A pupil is writing on a board positive integers $x_0,x_1,x_2,x_3...$ after the following algorithm which implies arithmetic progression $3,5,7,9...$.Each term of rank $k\ge2$ is a difference between the product of the last number on the board and the term of arithmetic progression of rank $k$ and the last but one term on the bord with the sum of the terms of the arithemtic progression with ranks less than $k$.If $x_0=0 $ and $x_1=1$ find $x_n$ according to n.
Problem
Source: Moldova TST 2018
Tags: algorithm, arithmetic sequence, combinatorics
12.11.2021 21:02
Statement can be changed to this: Let $a_n=2n+1$ and $(x_n)$ be sequnce such that $x_0=0$,$x_1=1$ and for any $n\geq 2$ $x_n=x_{n-1}\cdot a_n-x_{n-2}\cdot \sum_{i=1}^{k-1}a_i$. Then find explicit formula of $x_n$ as a function of $n$.
12.11.2021 21:21
Any idea?
13.11.2021 02:12
Jalil_Huseynov wrote: Statement can be changed to this: Let $a_n=2n+1$ and $(x_n)$ be sequnce such that $x_0=0$,$x_1=1$ and for any $n\geq 2$ $x_n=x_{n-1}\cdot a_n-x_{n-2}\cdot \sum_{i=1}^{k-1}a_i$. Then find explicit formula of $x_n$ as a function of $n$.
U sure this is right?
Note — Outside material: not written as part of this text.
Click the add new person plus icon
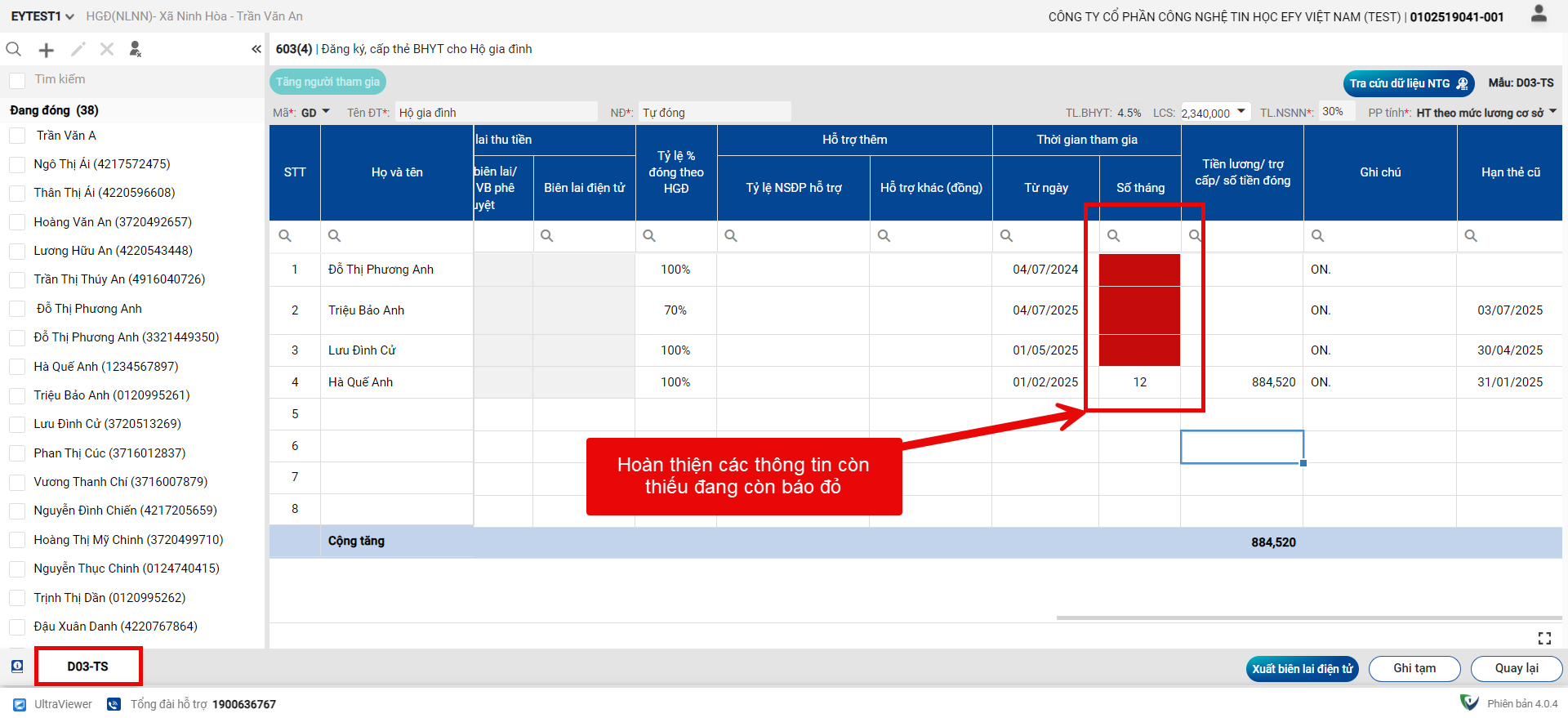The height and width of the screenshot is (718, 1568). point(47,50)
When i tried to find the generating function of $x_n$ is got something that involves $e$ and the exponential integral, which is kinda weird. Edit: the shorter version is $x_n=(2n+1)x_{n-1}-(n-1)^2 x_{n-2}$ for any $n \ge 2$
13.11.2021 07:17
MathLuis wrote: Jalil_Huseynov wrote: Statement can be changed to this: Let $a_n=2n+1$ and $(x_n)$ be sequnce such that $x_0=0$,$x_1=1$ and for any $n\geq 2$ $x_n=x_{n-1}\cdot a_n-x_{n-2}\cdot \sum_{i=1}^{k-1}a_i$. Then find explicit formula of $x_n$ as a function of $n$.
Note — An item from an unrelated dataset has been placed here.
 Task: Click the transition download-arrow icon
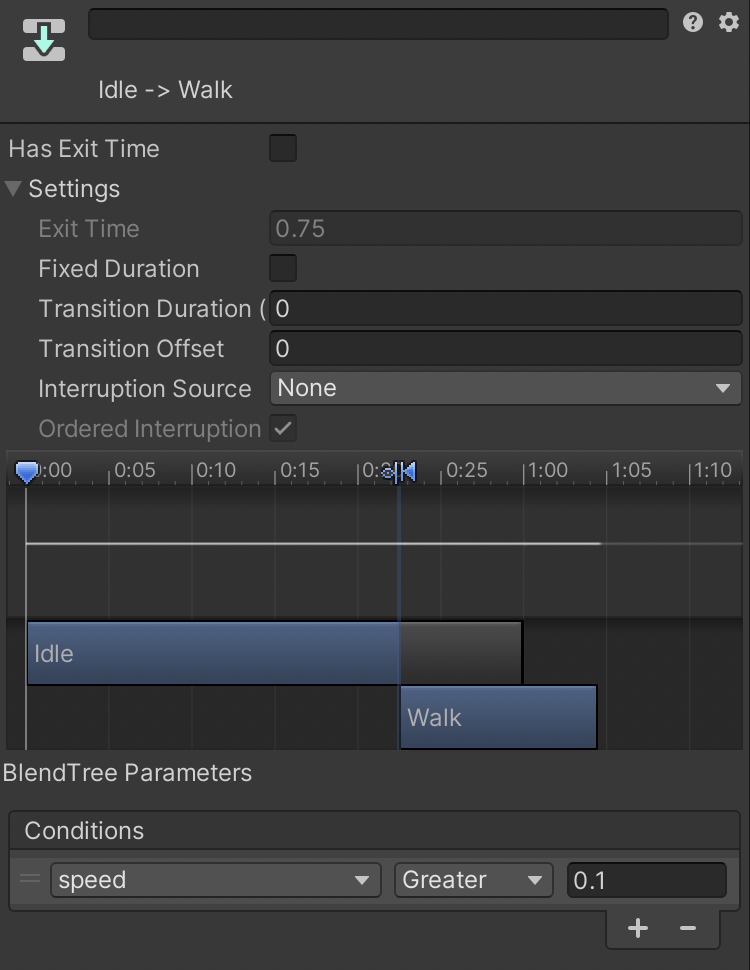point(44,40)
U sure this is right? When i tried to find the generating function of $x_n$ is got something that involves $e$ and the exponential integral, which is kinda weird. Interesting. I found a pdf of Moldova TST 2018 and in there statement of Day1 P4 was written like that I said. I actually didn't check that are they similar or not,I just post exact statement which is given in this pdf.
18.12.2021 21:01
Can u share that pdf @above pls, i want to see it becuase i couldnt find anything about this problem in other part.
18.12.2021 21:10
MathLuis wrote: Can u share that pdf @above pls, i want to see it becuase i couldnt find anything about this problem in other part. Okay, I will DM you.
10.03.2022 02:44
Bump!!!!